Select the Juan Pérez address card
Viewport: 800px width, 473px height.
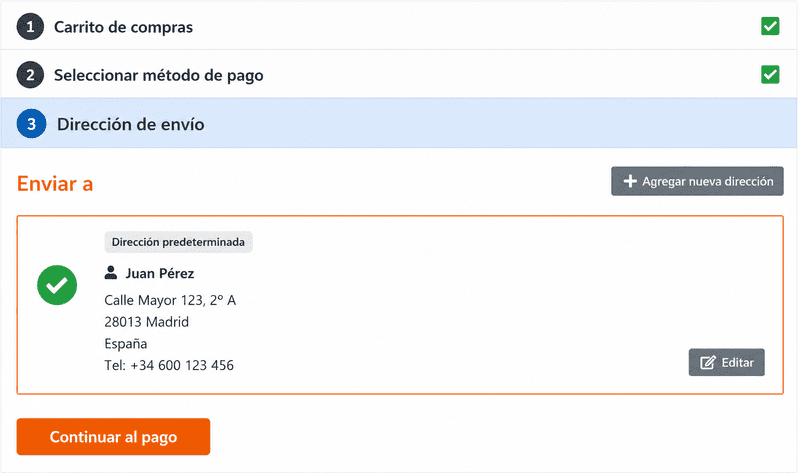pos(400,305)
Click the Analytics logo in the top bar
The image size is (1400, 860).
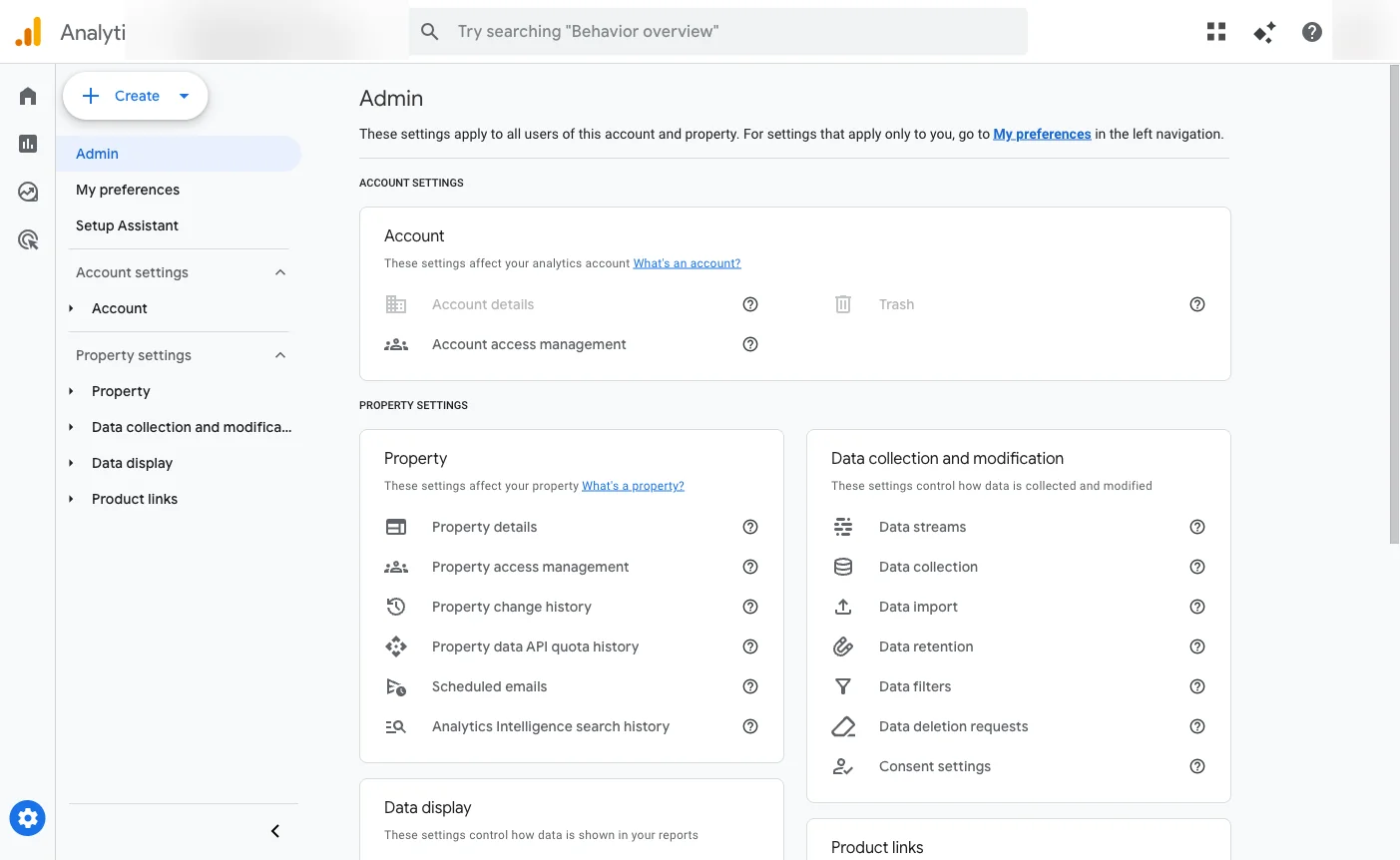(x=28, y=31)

[TASK ITEM]
Any picture in the listing is to be omitted. Return exactly the lines from the one containing "Viewport: 800px width, 473px height." through its last line, both included, and only those.

[OUTPUT FOR THIS EXERCISE]
Viewport: 800px width, 473px height.
pos(400,305)
Click the Analytics logo in the top bar
The image size is (1400, 860).
(x=28, y=31)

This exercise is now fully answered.